In Medieval Europe, pelts were considered the only practical aspect of wolves, though they were seldom used, due to the skin's foul odour. In Scandinavian folklore, wolf-skin girdles assisted in transforming the wearers into werewolves. Several Native American tribes used wolf pelts for medicinal purposes, though some Inuit tribes favour dog skin over wolf skin, as the latter is thinner, and more prone to tearing when sewn. The Pawnee wore wolf skins as capes when exploring enemy territories. The United States Army used wolf skin for parkas during the later stages of WWII and the Korean War to protect the faces of soldiers from frostbite. In the Soviet Union, between 1976 and 1988, 30,000 wolf pelts were produced annually. Recent statistics from CITES indicate that 6,000–7,000 wolf skins are internationally traded each year, with Canada, the former Soviet Union, Mongolia and China being the largest exporters, and the United States and Great Britain being the largest importers. Overall, the harvesting of wolves for their fur has little impact on their population, as only the northern varieties (whose numbers are stable) are of commercial value. Wolf trapping for fur remains a lucrative source of income for many Native Americans.

==Australian brushtail possum==
The skin of the common brushtail possum were used as cloaks by Aboriginal people in south-eastern Australia prior to European colonization.

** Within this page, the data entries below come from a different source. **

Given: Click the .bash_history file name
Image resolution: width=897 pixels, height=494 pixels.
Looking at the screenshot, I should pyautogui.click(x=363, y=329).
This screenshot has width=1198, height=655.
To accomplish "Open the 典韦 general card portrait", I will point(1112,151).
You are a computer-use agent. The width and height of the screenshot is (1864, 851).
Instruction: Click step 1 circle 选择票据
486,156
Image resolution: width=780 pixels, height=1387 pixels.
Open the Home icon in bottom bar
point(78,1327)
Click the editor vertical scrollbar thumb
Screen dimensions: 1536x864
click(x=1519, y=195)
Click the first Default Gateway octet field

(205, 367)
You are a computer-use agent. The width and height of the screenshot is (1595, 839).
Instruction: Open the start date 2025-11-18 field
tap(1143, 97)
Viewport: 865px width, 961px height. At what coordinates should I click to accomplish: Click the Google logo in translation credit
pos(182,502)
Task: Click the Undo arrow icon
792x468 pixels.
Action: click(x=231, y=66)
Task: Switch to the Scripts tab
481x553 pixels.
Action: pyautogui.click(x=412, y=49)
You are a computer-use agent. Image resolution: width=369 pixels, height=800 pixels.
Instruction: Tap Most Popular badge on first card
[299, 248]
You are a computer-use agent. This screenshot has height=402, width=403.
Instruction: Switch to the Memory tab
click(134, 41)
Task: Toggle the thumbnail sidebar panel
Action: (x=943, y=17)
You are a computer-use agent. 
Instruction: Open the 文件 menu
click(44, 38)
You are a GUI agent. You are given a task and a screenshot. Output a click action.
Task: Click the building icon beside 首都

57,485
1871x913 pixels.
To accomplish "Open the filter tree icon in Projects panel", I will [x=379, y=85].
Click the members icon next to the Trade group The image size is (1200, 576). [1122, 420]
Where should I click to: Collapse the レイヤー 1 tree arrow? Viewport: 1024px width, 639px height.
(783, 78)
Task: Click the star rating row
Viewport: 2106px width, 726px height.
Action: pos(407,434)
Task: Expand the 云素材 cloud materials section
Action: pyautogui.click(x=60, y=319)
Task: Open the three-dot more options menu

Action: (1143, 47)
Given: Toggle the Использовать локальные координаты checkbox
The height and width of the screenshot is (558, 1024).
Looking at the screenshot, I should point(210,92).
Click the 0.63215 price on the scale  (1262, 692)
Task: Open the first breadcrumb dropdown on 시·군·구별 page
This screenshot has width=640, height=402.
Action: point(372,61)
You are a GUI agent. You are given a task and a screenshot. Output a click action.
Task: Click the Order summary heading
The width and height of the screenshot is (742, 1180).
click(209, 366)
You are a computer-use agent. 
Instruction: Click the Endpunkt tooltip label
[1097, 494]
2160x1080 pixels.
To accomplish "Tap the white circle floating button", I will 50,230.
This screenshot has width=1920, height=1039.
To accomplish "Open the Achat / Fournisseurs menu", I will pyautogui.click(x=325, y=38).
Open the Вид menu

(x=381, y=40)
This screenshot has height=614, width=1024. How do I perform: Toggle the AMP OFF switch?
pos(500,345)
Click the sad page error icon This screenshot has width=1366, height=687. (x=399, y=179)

The Australian brushtail possum (paihamu in Maori) was introduced to New Zealand in 1837, where unlike Australia, there are no natural predators. This has resulted in an enormous wild population, approximately 70 million, that has a catastrophic effect on natural vegetation. Not to be confused with the North American opossum, a different animal, the paihamu eat their way through an estimated 20,000 tonnes of greenery each night. They are legally considered a pest. Since the mid-1990s, New Zealand manufacturers have been developing techniques to spin the hollow possum fur fibres with other yarns, such as merino wool and silk, creating a unique fabric of incomparable quality, warmth and durability. Amongst the top three warmest furs in the world, along with the Polar bear and Arctic fox, possum fur has become a viable eco-fur.